------ Excerpt provided
Behind her booth, Iguptak sat with her legs crossed, the elbow of one arm propped up on her knee, her back comfortably slouched against the wall. 

Iguptak, whose dolls have travelled the world and were featured at the 2010 Olympics in Vancouver, said she also paints, enjoys pottery, plays the accordion and wants to brush up on her keyboarding skills.  

“Now I need so much qiviut!” Iguptak said. 

Iguptak said she had decided to take part in qiviut-spinning workshop on the next day of the trade show so she could make some muskox wool to knit and crochet warm things for her family. 

By her count, Iguptak has over 15 grandchildren, seven great-grandchildren and “two or three more on the way,” she laughed. 

Iguptak’s laugh is infectious: she covers her eyes with her palm and her shoulders gently shake. 

In flawless English—Iguptak, schooled in Inuktitut syllabics, began working as a bilingual teacher and translator as a teenager—she told the story of how she came to make dolls. 

“I remember we were out camping when the boat came to take us to the residential school in Chesterfield Inlet,” Iguptak said. 

She was about seven years old at the time. 

Not long before that, Iguptak had only known life on the land: she said she grew up at Sanningajuq, or Garry Lake, between Cambridge Bay and Baker Lake. 

“Just before we left Garry Lake, I know a family of seven or nine that died of starvation. Back in the 50s and 60s people didn’t have enough to eat, so the government transferred us to Baker Lake, told us to leave everything behind.” 

Not long after arriving in Baker Lake, Iguptak and her brothers were taken to the Sir Joseph Bernier federal school, in Chesterfield Inlet, where many Inuit suffered physical and sexual abuse from the Oblate missionaries and nuns.

“I was still wearing caribou clothes and they brought us into this really big building. Nuns told us to take our clothes off. I was shocked. I never took my clothes off in front of a stranger before.” 

The nuns showered the kids and used an awful-smelling chemical to wash their hair, which Iguptak said she later heard caused cancer. 

“They gave us cloth clothing you could feel the wind go through… I think they threw out my caribou clothing.” 

Iguptak would spend the next year of her life at the school. 

“I remember the first time I walked into the school and saw a blackboard with numbers and letters. They all looked like scribbles, I had no idea what they were,” Iguptak laughed, covering her eyes with her palms again. 

Iguptak made friends with an older girl who became like a sister. 

“She would help me brush my teeth and my hair.” 

A nun would sometimes call Iguptak’s friend to her bed after the kids had all gone to bed.
------------
------ Listed records
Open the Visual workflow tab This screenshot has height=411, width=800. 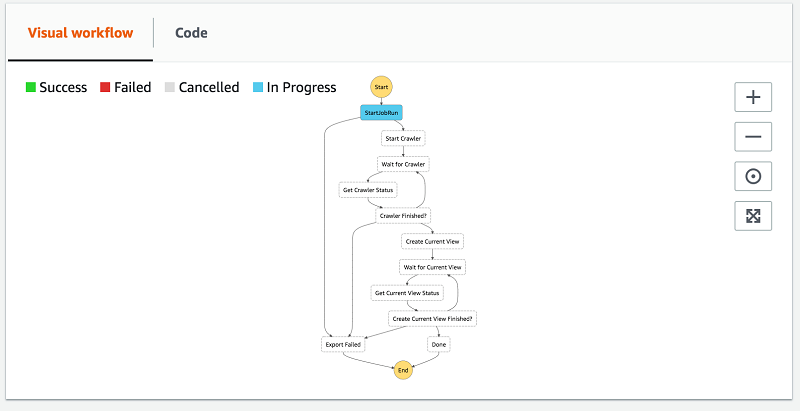(x=80, y=33)
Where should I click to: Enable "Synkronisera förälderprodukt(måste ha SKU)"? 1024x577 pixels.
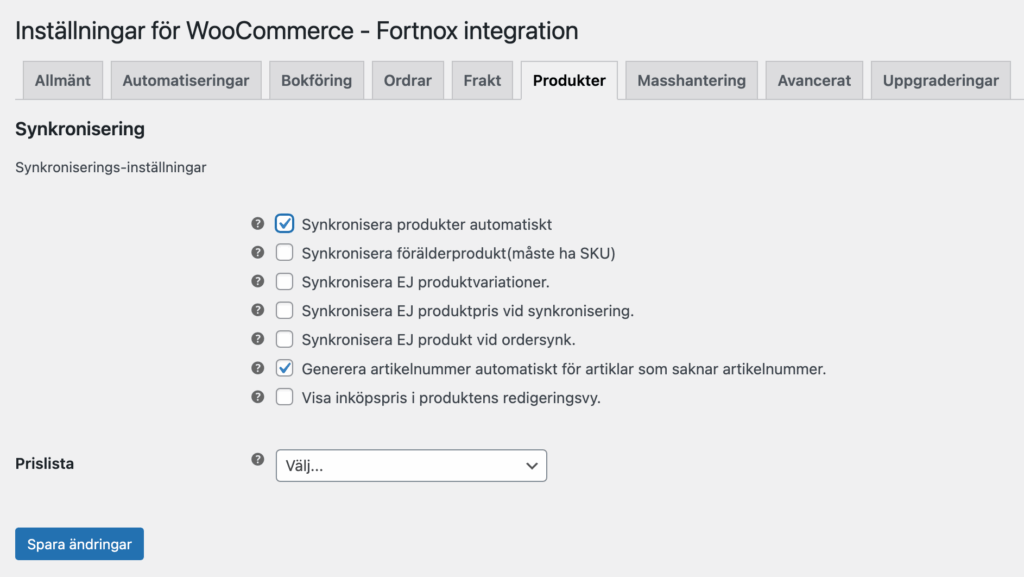(284, 253)
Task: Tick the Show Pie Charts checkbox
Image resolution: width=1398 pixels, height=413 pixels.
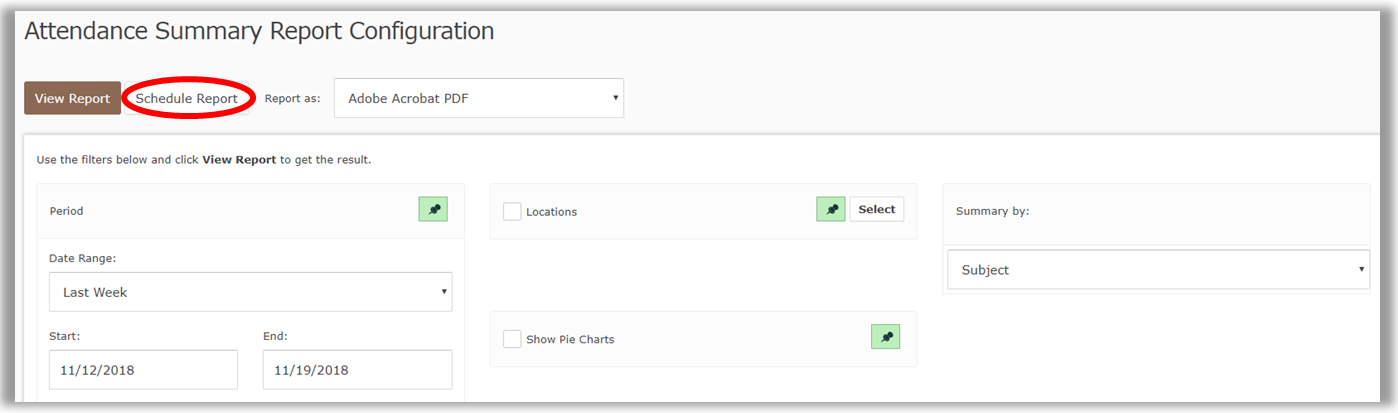Action: pyautogui.click(x=512, y=339)
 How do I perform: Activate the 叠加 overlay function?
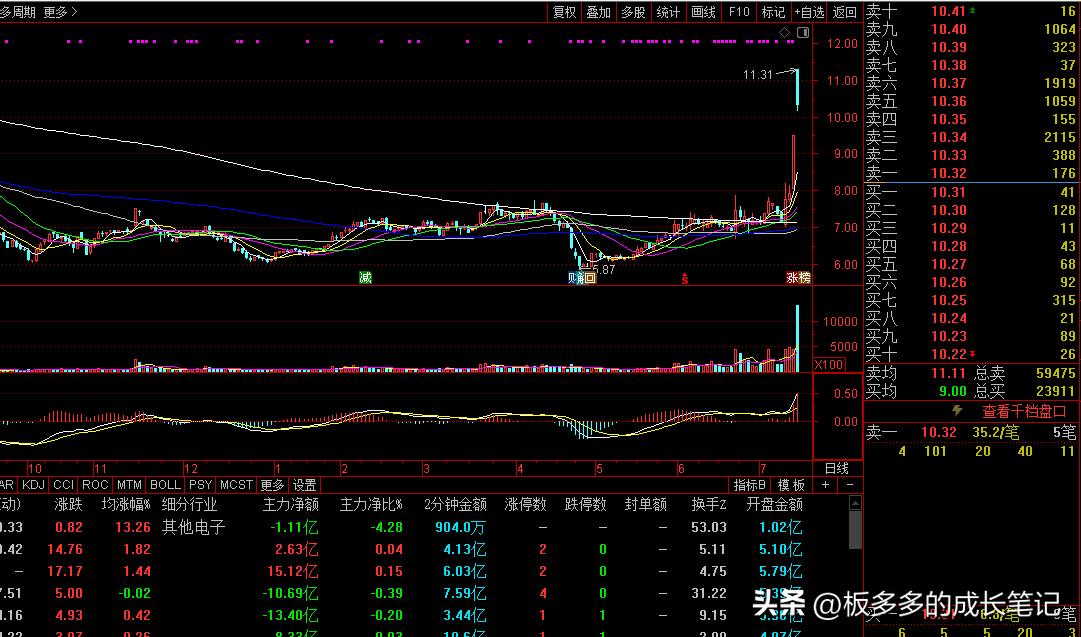pyautogui.click(x=600, y=12)
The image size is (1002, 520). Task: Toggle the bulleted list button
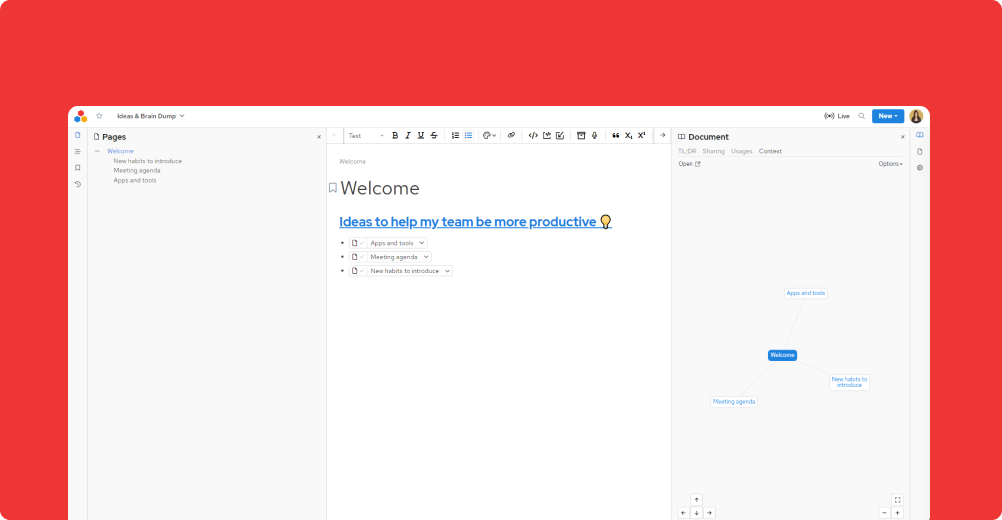(468, 135)
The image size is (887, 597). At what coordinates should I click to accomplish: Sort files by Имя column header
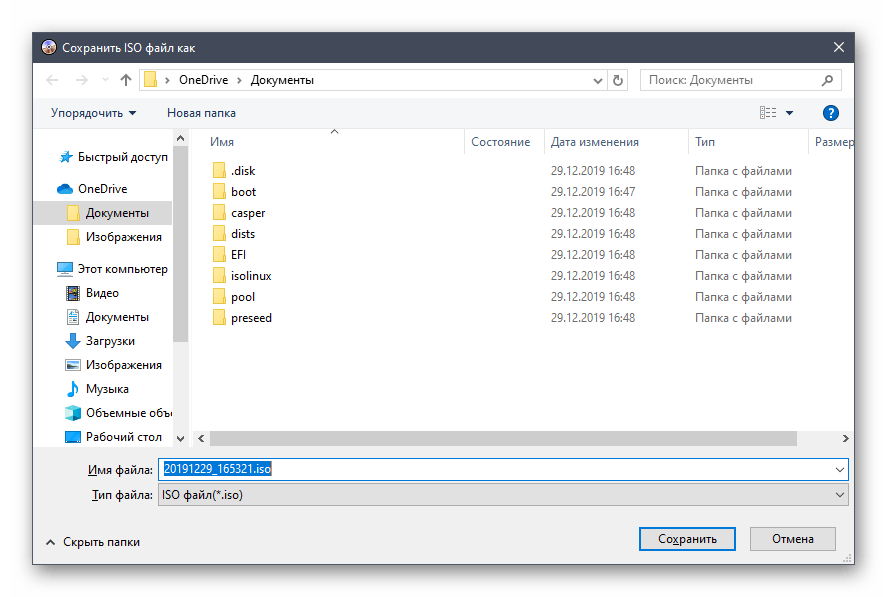point(222,142)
------------
- Things to do -
1. Please reproduce everything in the Iguptak excerpt from "Iguptak, whose dolls" down to "her keyboarding skills.".
2. Say whether each statement agrees with the Iguptak excerpt, answering yes or no and quoting the words that decide it. (a) Iguptak's dolls were featured at the 2010 Olympics in Vancouver. (b) Iguptak was about ten years old when the boat came to take her to the residential school. (c) Iguptak grew up at Sanningajuq, also called Garry Lake.

- Answers by task -
1.
Iguptak, whose dolls have travelled the world and were featured at the 2010 Olympics in Vancouver, said she also paints, enjoys pottery, plays the accordion and wants to brush up on her keyboarding skills.

2.
(a) Yes: "were featured at the 2010 Olympics in Vancouver"
(b) No: "She was about seven years old at the time."
(c) Yes: "she grew up at Sanningajuq, or Garry Lake, between Cambridge Bay and Baker Lake"